Right now, I live in Québec city, but it’s temporary. I’m here for an internship. I’ve lived half my life in the countryside, which has made me quiet, introverted and close to nature. The other half of my life, I have spend moving every 8 moths or so. During my studies, I spent all my summers away from Quénec. My trips have made me more confident and less ‘by the book’ than I would have been otherwise. South America, especially, taught me that stress does not make you happy. Also, the friendships that I developed with people that I have met throughout my travels have taught me to accept myself for who I am, and to be comfortable with myself.
4. What is your greatest achievement?
I’m proud of being financially independent from my parents, and to have been since university. It has given me a lot more freedom.
5. What is your greatest regret? Or what is your greatest fear?

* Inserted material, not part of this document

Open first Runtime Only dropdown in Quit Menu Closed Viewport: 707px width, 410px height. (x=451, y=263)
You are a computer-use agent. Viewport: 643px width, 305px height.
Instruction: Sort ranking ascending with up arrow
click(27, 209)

I try not to have any regrets. When I make a decision, it is normally very thought out and I make sure to look at the good parts of it, without thinking about what I’m missing out on. However, I would have love to have been more of an extrovert. In high school, I was more reserved, and watched my friends do things without me. But that’s int the past, and I don’t want to look back with regret.
I’m scared of everything! I’m scared of being loney, of being useless, of putting myself out there, of becoming dependant on someone, of being rejected, etc. There is always a little something holding me back.

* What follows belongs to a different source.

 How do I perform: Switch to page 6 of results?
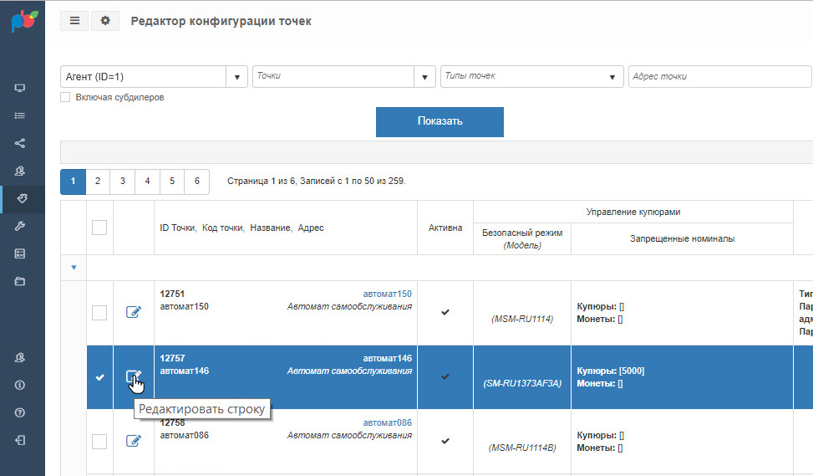[x=197, y=182]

6. What would you tell a young girl who is struggling with something like her identity, bullying, not fitting in, etc.?
I would tell her to be strong. I know that it’s not easy, but she has to hold on. There are beautiful things in her future. She should find someone she trusts and talk to them. This person will be there for them and might be able to make things appear less scary. Don’t put pressure on youtself to be perfect – those who don’t accept her as she is do not deserve her time. She must be patient and gentle with herself. It takes time to find who you are, and she might need some time to explore that.
She does not deserve this bullying, and it is not her fault. I want her to remember that people who are different are usually the most interesting, those who have the best stories to tell and who are not scared to go off the beaten path. At the end of the day, these people have a strength that other don’t. She has more to offer than she’ll ever know. Her situation is not permanent, and she is not alone in this struggle.
7. What’s next?
I want to finish my masters, take a bike trip in the meantime, and find a job as I’m finishing school. Ideally, I would love to find a one or two year contract in another country. A husband and children are definitely something I want, but I’m not there yet. After all – what are the odds of meeting someone who will want to travel with me? Once my need to move around is under control, everything should fall it to place, or so my mum says! Hah!
I am enjoying the fact that I don’t have any real responsibilities or dependents, and I am using this time to explore all the opportunities that I have. Everything will happen in due time.